Min si è trasferito a Pechino per lavoro ma si ritrova a cercare il sapore legato alla sua infanzia in ogni fase della sua vita, sentendolo sempre più flebilmente. Non c’è più il sapore di una volta. Eh, Min, sapessi.

Il gusto è il senso dominante, ma anche vista e tatto collaborano per evocare in noi ricordi sopiti e lontani. Il breve episodio è raccontato proprio attraverso la ricerca della scodella di spaghetti di riso che riesca ad eguagliare quella che il protagonista consumava con sua nonna. Min, lascia stare. Quello che senti non è il sapore del brodo, ma il sapore della nostalgia. Usalo nel marketing e farai successo, credimi!

2. Una Piccola Sfilata di Moda

Flavors of Youth Netflix

Al centro del secondo episodio troviamo invece il rapporto tra due sorelle della regione del Canton: Irin (pronunciato più come YiLin, ma qui potrei aprire una noiosissima filippica sulle traslitterazioni e non vorrei mai essere causa di un vostro invecchiamento precoce) e Lulu. La prima, maggiore tra le due, inizia la sua carriera da modella mentre la seconda coltiva una passione per la creazione di oggetti, specialmente vestiti. Il connubio tra le due non arriva immediatamente: Irin sente su di sé le responsabilità di sorella maggiore dopo la morte dei genitori e il suo lavoro le impone anche delle ansie riguardo il suo aspetto fisico.

Il senso predominante in questa parte è la vista, specialmente l’ansia della protagonista di non essere abbastanza giovane e bella per combaciare con gli standard di bellezza imposti dall’industria della moda. Il sapore ricercato da Min diventa in Irin quello del successo. Solo un riavvicinamento alla sua vera essenza potrà farle accettare il tempo che passa per il suo corpo, superando la pressione imposta dalla società: non saremo sempre giovani e belle, ma se giochiamo bene le nostre carte potremo far capire al mondo che non è una realtà sana quella che si trasmette tramite i media. C’è qualcosa di più importante di un sedere privo di cellulite e di un contorno occhi liscio e senza rughe. Sì, anche senza filtri su instagram.

3. Amore a Shanghai

Flavors of Youth Netflix

L’ultimo episodio si svolge a Shanghai. I protagonisti sono tre ragazzi, amici di infanzia. Il senso predominante è l’udito, dato che tutto si svolge intorno a delle cassette scambiate tra due dei ragazzi, Rimo e XiaoYu, specialmente una di queste dal titolo “Un po’ di pioggia, e poi il sole” – simpatico gioco di parole con il nome della ragazza (XiaoYu 小雨 – pioggia leggera) e la sua passione per i girasoli.

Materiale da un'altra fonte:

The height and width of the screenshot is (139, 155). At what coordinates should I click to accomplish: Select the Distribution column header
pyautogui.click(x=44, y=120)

Ecco, messaggio personale: Anna Baker, se mi stai ascoltando, le cassette si usano così. Matita inclusa. (La nostalgia, ragazzi, è una matita insieme ad una cassetta).

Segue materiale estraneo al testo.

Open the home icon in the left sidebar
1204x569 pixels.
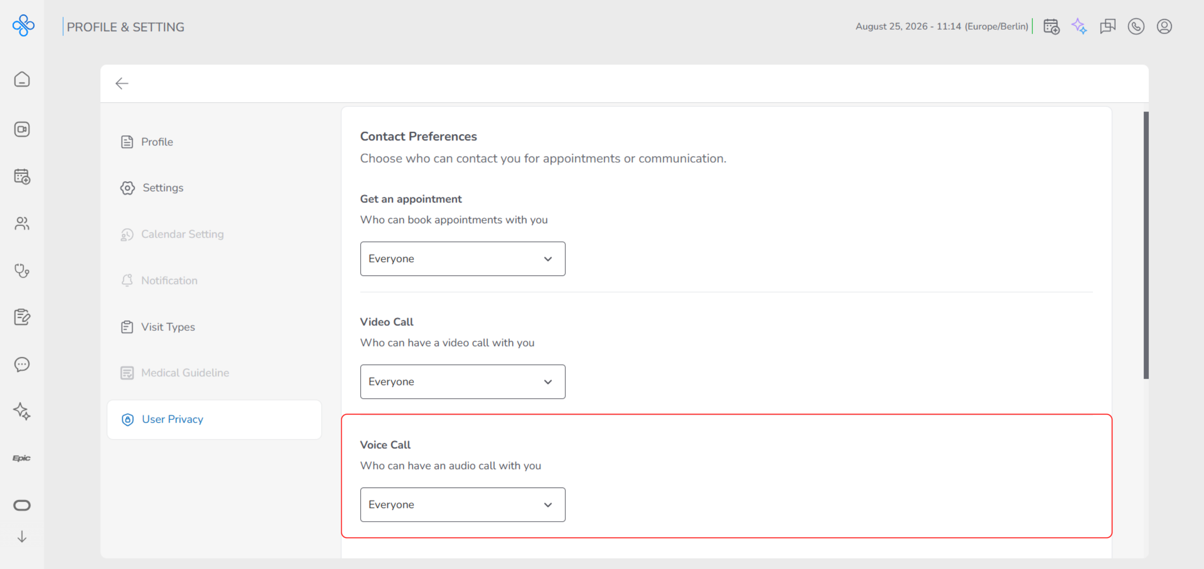point(22,79)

Questo episodio approfondisce quello che, tempo fa, qualcuno mi ha detto essere “il dramma della generazione millennial”: l’ansia di non essere adeguati. Questa sindrome dell’impostore corrode dall’interno e rende ciechi a tutto ciò che sta intorno, al punto che il protagonista non si rende conto di perdere una cosa importantissima nel tentativo di mostrarsi al suo meglio.

Flavors of Youth

Non ritrovare mai le gioie e i sapori dell’infanzia più innocente. Non essere abbastanza belle per i canoni del mondo. Non essere mai adeguati per gli altri. Questi sono alcuni dei drammi che la nostra generazione affronta e che questo film è riuscito ad incanalare così bene attraverso una delle vie più facili da cogliere e rendere proprie: quella sensoriale. Attraverso l’attivazione dei ricordi sensoriali di vista, udito o gusto, gli autori riescono indubbiamente a farci focalizzare su determinati momenti della nostra vita in cui ci siamo sentiti o ci siamo comportati esattamente come i personaggi dei tre episodi. Ma, infine, a dispetto di tutti i sapori della nostra giovinezza, dobbiamo andare avanti: i protagonisti dei tre episodi si ritrovano nello stesso aeroporto ad aspettare lo stesso volo per motivi diversi, ricordandoci che i sapori dei nostri ricordi rimarranno con noi ma non torneranno.

La vita non è come una cassetta, non possiamo riavvolgere le follie della nostra giovinezza” realizza Rimo, dopo aver capito di esser stato così concentrato sul proprio dolore da non cogliere quello della sua amica. Il messaggio che tutti noi possiamo cogliere da questo film è proprio qui: non possiamo permettere che la paura di perdere le sensazioni della giovinezza ci precluda l’attenzione alle conseguenze delle nostre azioni.